Figuur 9 | dwarse linken en doorzichten binnen het hoofdwegennetwerk
2.2 Relatie tussen duurzame mobiliteit en ruimtelijke ontwikkeling Mobiliteit en ruimtelijke ontwikkelingen hangen sterk samen. De ongebreidelde groei (urban sprawl) heeft de laatste decennia gezorgd voor een sterke toename van de auto-afhankelijkheid en files. Hierdoor komt niet alleen de bereikbaarheid, maar ook de leefbaarheid steeds meer onder druk. Om deze tendens te keren kiezen de 32 gemeenten en de 6 districten van de vervoerregio Antwerpen voor een ambitieuze en structurele aanpak van de mobiliteit om de regio veelzijdig, welvarend, kansrijk, gezond en slim te maken. 2 2.2.1 Belang van nabijheid en functiemenging Nabijheid betekent dat je nabij je woning, op fiets- en wandelafstand, een groot aanbod aan voorzieningen en werkplekken ter beschikking hebt. Dit verhoogt de leefbaarheid van de buurt en wijk en zorgt voor een (auto-onafhankelijke) bereikbaarheid van functies.
De Contactzone en de wijk Luchtbal zijn vanuit een zoneringslogica ontstaan met een strikte scheiding tussen bedrijvigheid en wonen. Door te kiezen voor functiemenging in de Contactzone wordt een brug geslagen met de wijk Luchtbal. Complementaire (ruimtebehoevende) functies en voorzieningen kunnen ingepast worden in de Contactzone. De vernieuwing en verdichting van het gebied Luchtbal / Contactzone als grootstedelijke woon- en werkomgeving biedt op die manier een duurzaam alternatief voor de almaar uitdijnende suburbanisatie.
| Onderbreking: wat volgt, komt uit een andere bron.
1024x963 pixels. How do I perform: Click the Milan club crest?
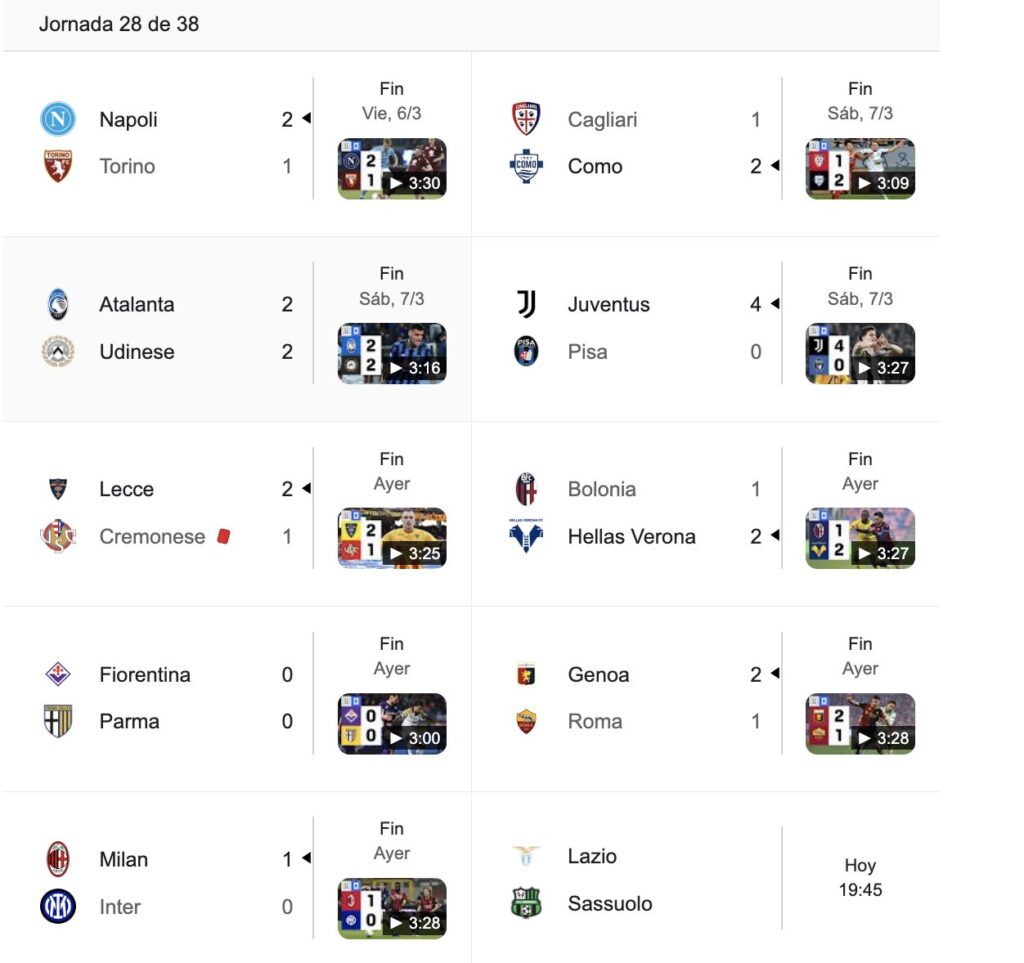pyautogui.click(x=58, y=859)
Uit het onderzoek Labo XX Werk bleek het belang van een duurzame verankering van bedrijvigheid in de stad en de XXste eeuwse gordel. De Contactzone heeft hier een belangrijke rol in te spelen. Om deze rol te kunnen vervullen dient het gebied in te spelen op de ontwikkeling van de next economy, een nieuwe innovatieve economie op basis van drie trends: digitale economie, circulaire economie en creatieve economie. Deze trends die zich wereldwijd in steden manifesteren, leiden lokaal op een unieke manier tot kruisbestuivingen tussen industrieën. Een aandachtspunt is dat functiemenging niet mag leiden tot verdringing van de bedrijvigheid (maakindustrie en stedelijke logistiek).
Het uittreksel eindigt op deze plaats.